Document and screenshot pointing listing
START
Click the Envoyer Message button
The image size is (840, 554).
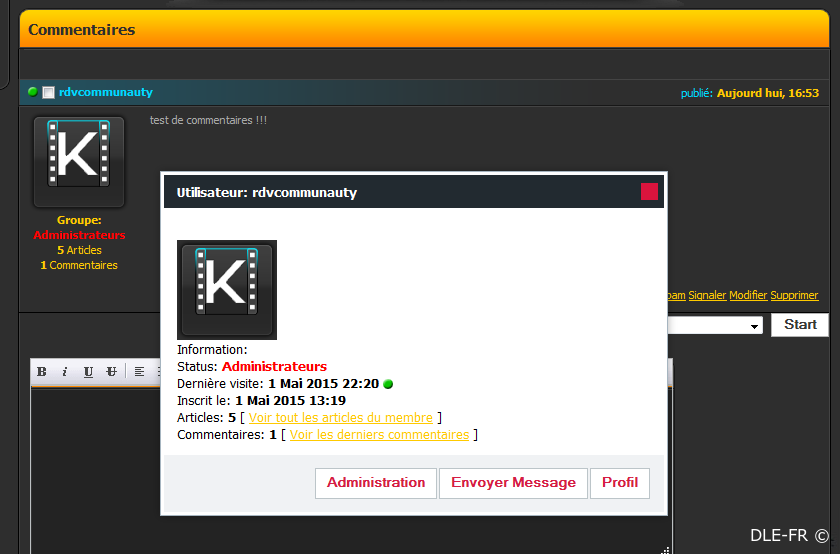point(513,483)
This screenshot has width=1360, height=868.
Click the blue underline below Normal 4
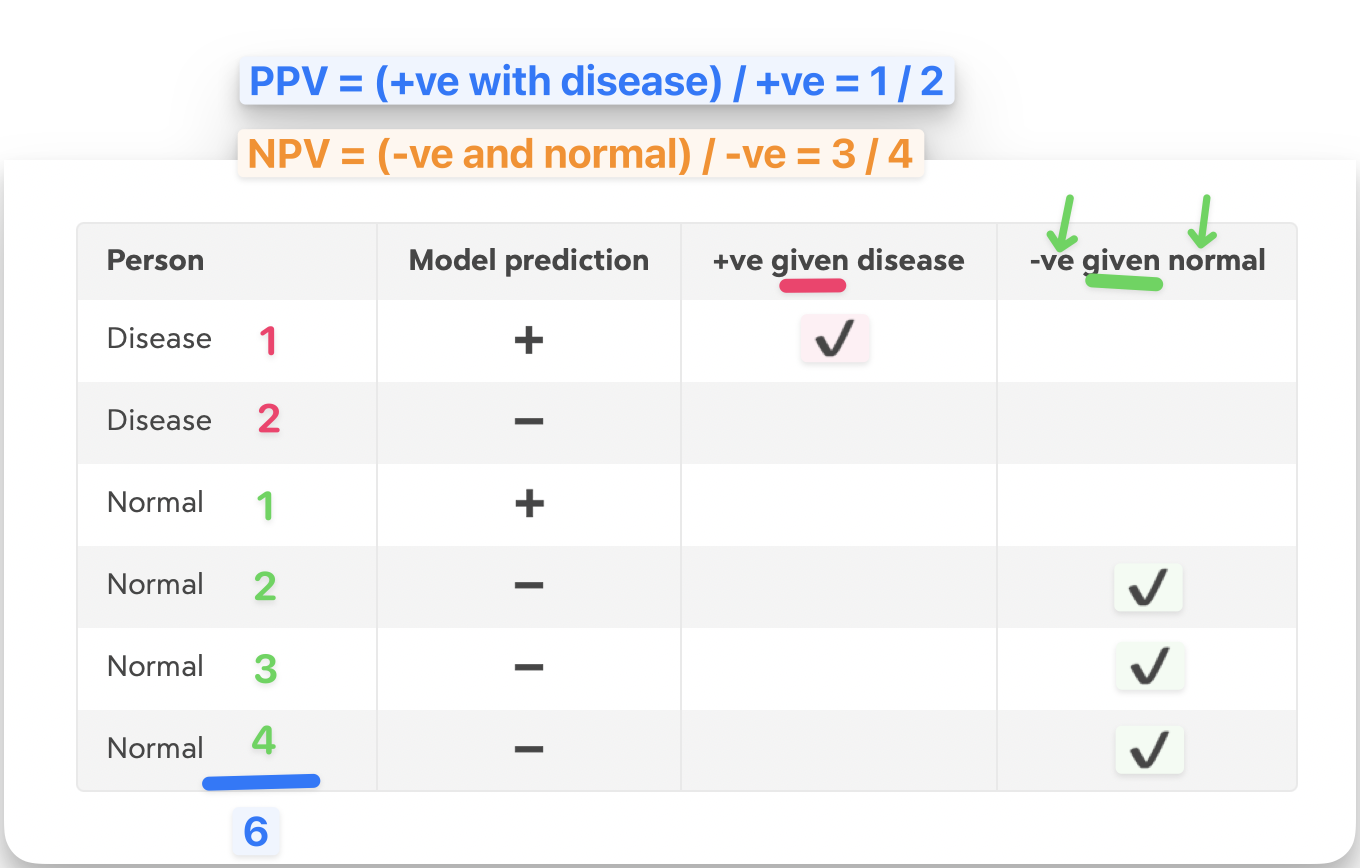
END
> **REQUEST**: Render every line of the listing above as a numbered list, skipping blank lines. Omit the pictures from your answer.

> **WRITTEN ANSWER**:
1. Click the Envoyer Message button
2. The image size is (840, 554).
3. point(513,483)
4. This screenshot has width=1360, height=868.
5. Click the blue underline below Normal 4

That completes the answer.